**Instructions for the task:**
Each line from the one holding "Task: Click the Start Time dropdown chevron" to the last line of the listing must be set down exactly. No pictures are to be included.

**Records for the task:**
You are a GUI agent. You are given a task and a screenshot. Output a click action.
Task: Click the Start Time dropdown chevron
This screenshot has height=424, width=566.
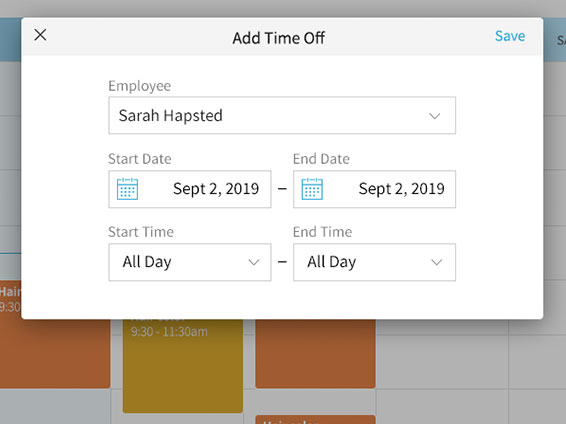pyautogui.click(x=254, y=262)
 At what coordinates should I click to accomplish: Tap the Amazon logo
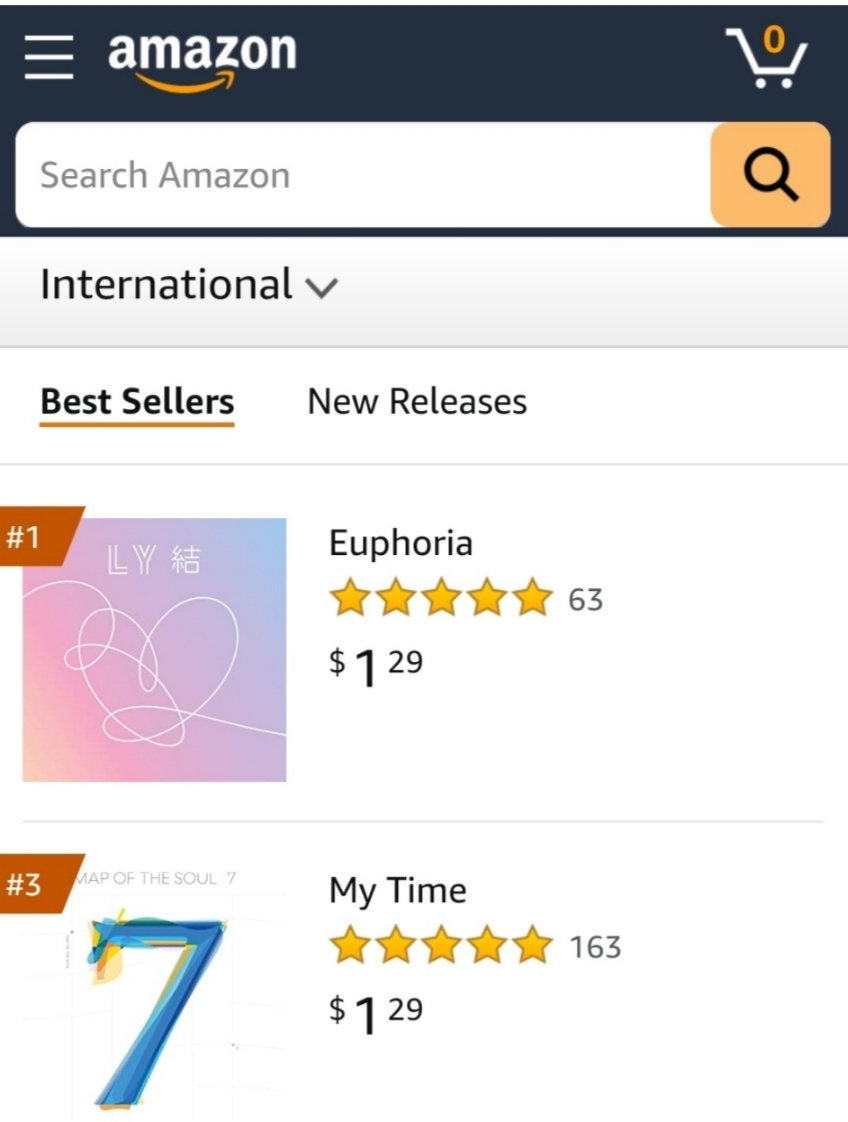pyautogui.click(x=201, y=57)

**Answer:**
Task: Click the Start Time dropdown chevron
This screenshot has height=424, width=566.
pyautogui.click(x=254, y=262)
 At what coordinates should I click to accomplish: Tap the Amazon logo
pyautogui.click(x=201, y=57)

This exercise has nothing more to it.